Страница 4 из 136
Золотые россыпи толстовского непротивленчества были разработаны до последней песчинки. А потом — получилась форменная ерунда. «Унылые тараканьи странствования, которые мы называем русской историей» — формулировка М. Горького! — каким-то непонятным образом пока что кончились в Берлине и на Эльбе. «Любовь к страданию», открытая в русской душе Достоевским, как-то не смогла ужиться с режимом оккупационных Шпенглеров, непротивленцы Каратаевы взялись за дубье и добряки Обломовы прошли тысячи две верст на восток и потом почти три тысячи верст на запад. И «нация, назначение которой еще в течение ряда поколений жить вне истории» сейчас делает даже и немецкую историю. Делает очень плохо, но все-таки делает».
Эти строки написаны Иваном Лукьяновичем в первые послевоенные годы, философ умер в 1953 году. Никогда не был он поклонником сталинского режима, скорее круто наоборот. Но сегодня аргентинский изгнанник был бы с теми, кто терпеливо и настойчиво объясняет очумелой России в чём ее величие и исторические предназначения, увы…
«Наша великая русская литература — за немногими исключениями — спровоцировала нас на революцию, — написал Иван Солоневич. — Она же спровоцировала немцев на завоевание. В самом деле: почему же нет? «Тараканьи странствования», «бродячая монгольская кровь» — тоже горьковская формулировка! — любовь к страданию, отсутствие государственной идеи, Обломовы и Каратаевы… Пустое место! Природа же, как известно, не терпит пустоты. Немцы и попёрли на пустое место, указанное им русской общественной мыслью. Как и русские — в революционный рай, им тою же мыслью предуказанный.

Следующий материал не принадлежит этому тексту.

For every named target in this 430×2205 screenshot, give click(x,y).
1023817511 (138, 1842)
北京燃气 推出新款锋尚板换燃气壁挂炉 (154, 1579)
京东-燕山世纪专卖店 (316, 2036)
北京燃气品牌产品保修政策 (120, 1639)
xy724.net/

Я думаю, — точнее, я надеюсь, — что мы, русские, от философии излечились навсегда. Немцы, я боюсь, не смогут излечиться никогда. О собственных безнадежных спорах с немецкой профессурой в Берлине 1938—39 года я рассказываю в другом месте. Здесь же я хочу установить только один факт: немцы знали русскую литературу и немцы сделали из нее правильные выводы. Логически и политически неизбежные выводы».
Немцы жестоко просчитались, хотя — я, Станислав Гагарин, лично убежден в этом — имперские амбиции сохранились в их сознании в полном объеме. Чем иным можно объяснить беспардонное вмешательство ФРГ во внутренние дела жестоко преданной нынешним российским руководством Югославии?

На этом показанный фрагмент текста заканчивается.